Below is an excerpt from our whitepaper “MongoDB Management and Automation with ClusterControl” which can be downloaded for free.
Considerations for Administering MongoDB
Built-in Redundancy
A key feature of MongoDB is its built-in redundancy, in the form of Replication. If you have two or more data nodes, they can be configured as a replica set, in which all data written to the Primary node, is replicated in near real time to the secondary nodes,
ensuring multiple copies of the data. In the case of Primary failover, the remaining nodes in the replica set conduct an election and promote the winner to be Primary, a process that typically takes 2-3 seconds, and writes to the replica set can resume. MongoDB also uses a journal for faster, safer writes to the server or replica set, and also employs a “write concern” method through which the level of write redundancy is
configured.
To manually deploy a replica set, the high-level steps are as follows:
- Allocate a single physical or virtual host for each database node, and install the MongoDB command line client on your desktop. For a redundant replica set configuration, a minimum of three nodes are required, at least two of which will be data nodes. One node in the replica set may be configured as an arbiter: this is a mongod process configured only to make up a quorum by providing a vote in the election of a Primary when required. Data is not replicated to arbiter processes.
- Install MongoDB on each node. Some Linux distributions include MongoDB Community Edition, but be aware that these may not include the latest versions. MongoDB Enterprise is available only by download from MongoDB’s website. Similar functionality to MongoDB Enterprise is also available via Percona Server for MongoDB, a drop-in replacement for MongoDB Enterprise or Community Edition.
- Configure the individual mongod.conf configuration files for your replica set, using the “replication parameter”. If you will use a key file for security, configure this now also. Note that using key file security also enables role-based authentication, so you will also need to add users and roles to use the servers. Restart the mongod process on each server.
- Ensure connectivity between nodes. You must ensure that MongoDB replica set nodes can communicate with each other on port 27017, and also that your client(s) can connect to each of the replica set nodes on the same port.

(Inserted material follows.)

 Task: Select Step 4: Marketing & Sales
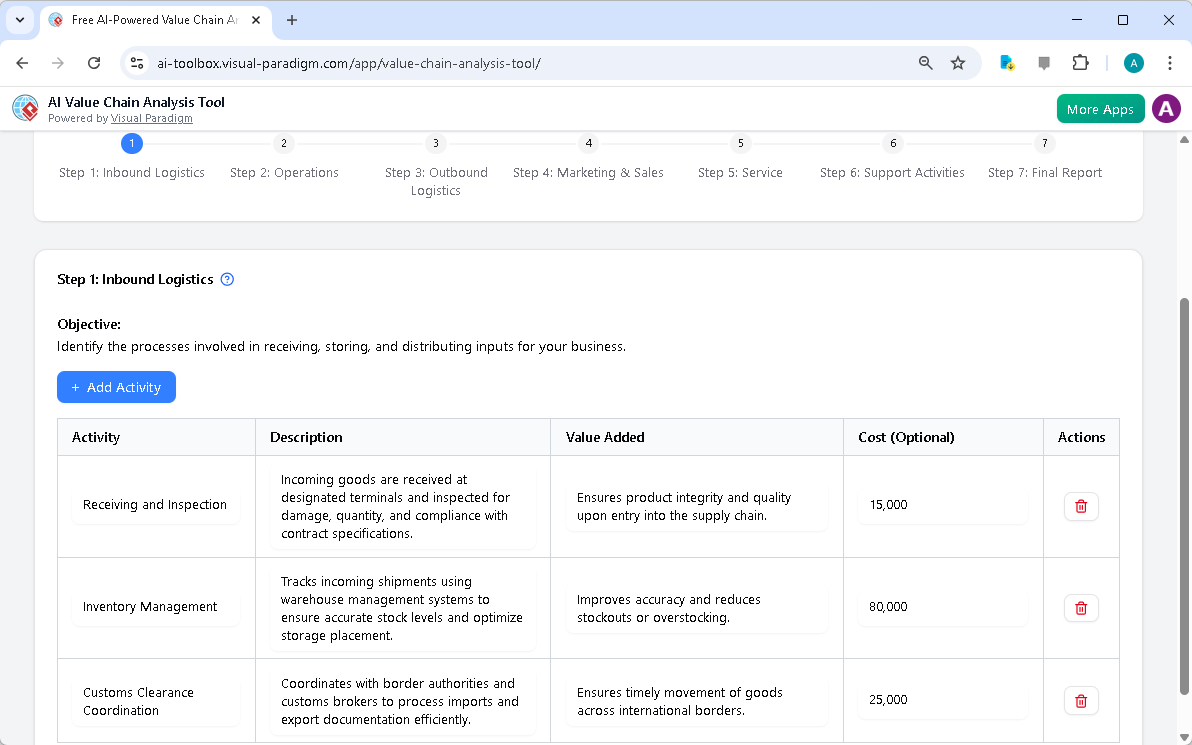pyautogui.click(x=588, y=172)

- Using the MongoDB command line client, connect to one of the servers, and run rs.initiate() to initialise your replica set, followed by rs.add() for each additional node. rs.conf() can be used to view the configuration.
While these steps are not as complex as deploying and configuring a MongoDB sharded cluster, or sharding a relational database, they can be onerous and prone to error, especially in larger environments.
Scalability
MongoDB is frequently referred to as “web scale” database software, due to its capacity for scaling horizontally. Like relational databases, it is possible to scale MongoDB vertically, simply by upgrading the physical host on which is resides with more CPU cores, more RAM, faster disks, or even increased bus speed. Vertical scaling has its limits however, both in terms of cost-benefit ratio and diminishing returns, and of technical limitation. To address this, MongoDB has an “auto-sharding” feature, that allows databases to be split across many hosts (or replica sets, for redundancy). While sharding is also possible on relational platforms, unless designed for at database inception, this requires major schema and application redesign, as well as client application redesign, making this a tedious, time-consuming, and error-prone process.

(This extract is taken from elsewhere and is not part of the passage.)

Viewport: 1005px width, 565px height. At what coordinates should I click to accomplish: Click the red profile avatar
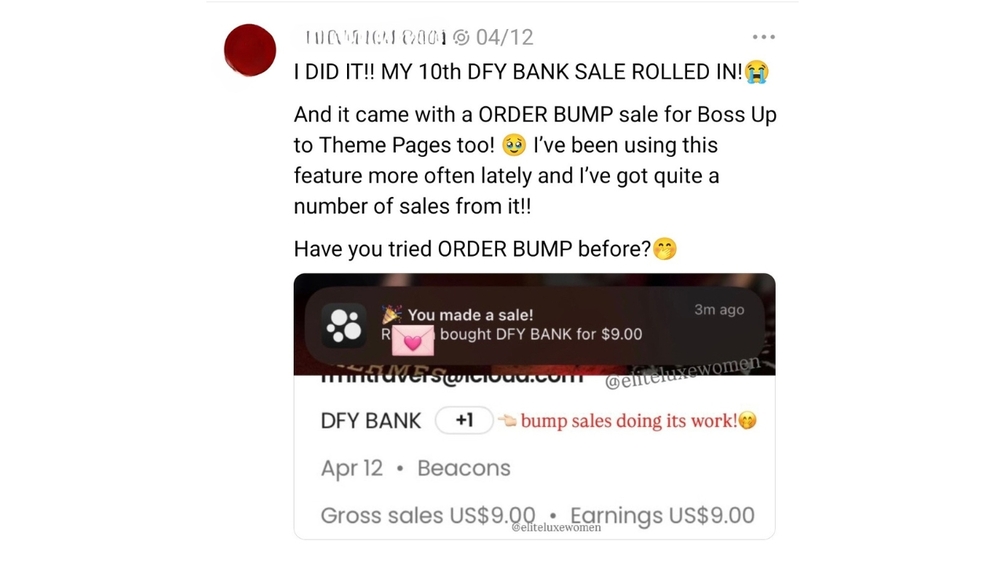(x=250, y=50)
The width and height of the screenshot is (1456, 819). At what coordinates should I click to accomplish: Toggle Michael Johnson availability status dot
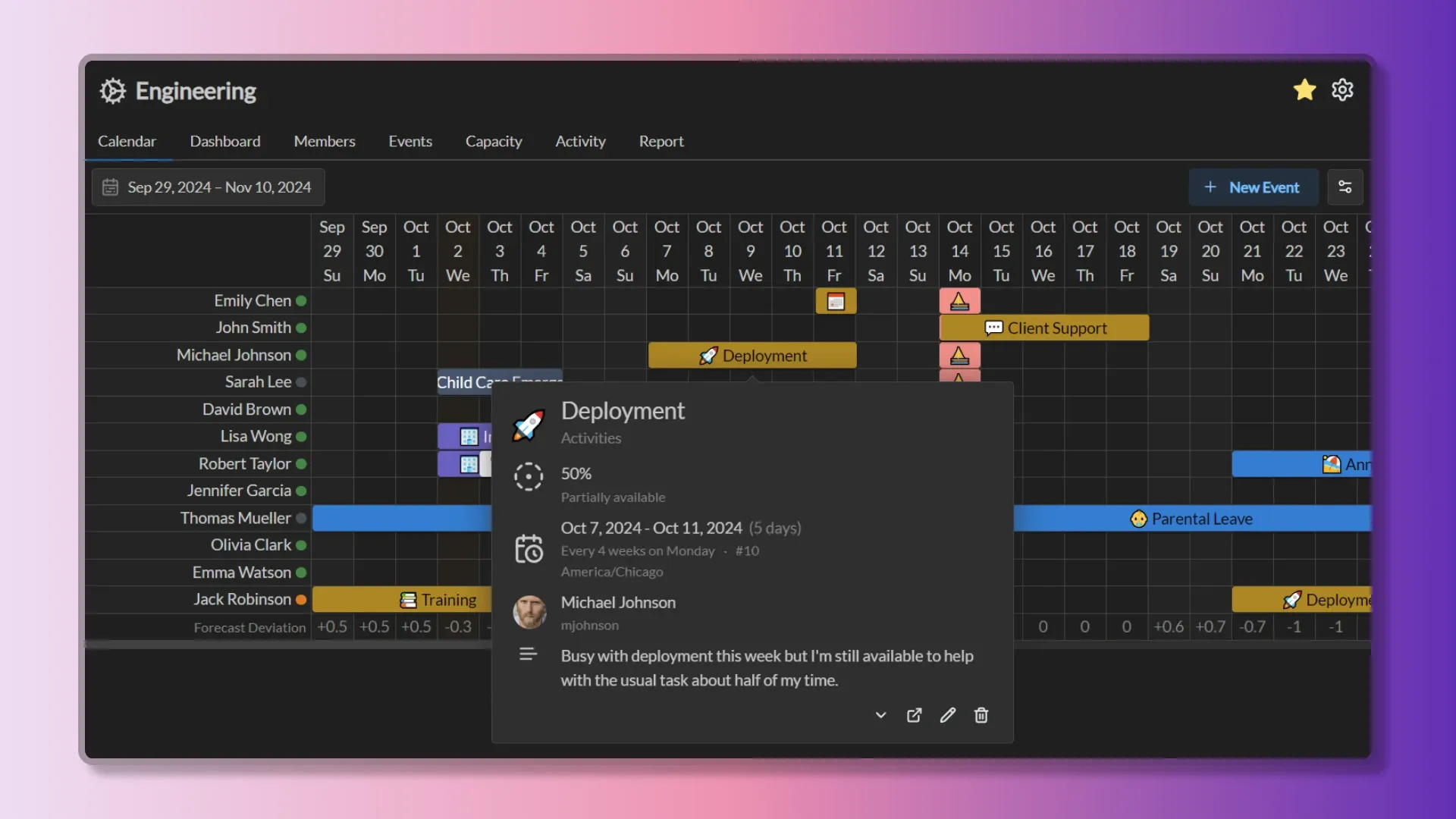coord(302,355)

MongoDB sharding works by introducing a router process, through which clients connect to the sharded cluster, and configuration servers, which store the cluster metadata, the location in the cluster of each document. When a client submits a query to the router process, it first refers to the config servers to obtain the locations of the documents, and then obtains the query results directly from the individual servers or
replica sets (shards). Sharding is carried out on a per collection basis.
A critically important parameter here, for performance purposes, is the “shard key”, an indexed field or compound field that exists in each document in a collection. It is this that defines the write distribution across shards of a collection. As such, a poorly-chosen shard key can have a very detrimental effect on performance. For example, a purely time-series based shard key may result in all writes going to a single node for extended periods of time. However, a hashed shard key, while evenly distributing writes across shards, may impact read performance as a result set is retrieved from many nodes.
Arbiters
A MongoDB arbiter is a mongod process that has been configured not to act as a data node, but to provide only the function of voting when a replica set Primary is to be elected, to break ties and guard against a split vote. An arbiter may not become Primary, as it does not hold a copy of the data or accept writes. While it is possible to have more than one arbiter in a replica set, it is generally not recommended.
Delayed Replica Set Members
Delayed replica set members add an additional level of redundancy, maintaining a state that is a fixed number of seconds behind the Primary. As delayed members are a “rolling backup” or a running “historical” snapshot of the data set, they can help to recover from various types of human error.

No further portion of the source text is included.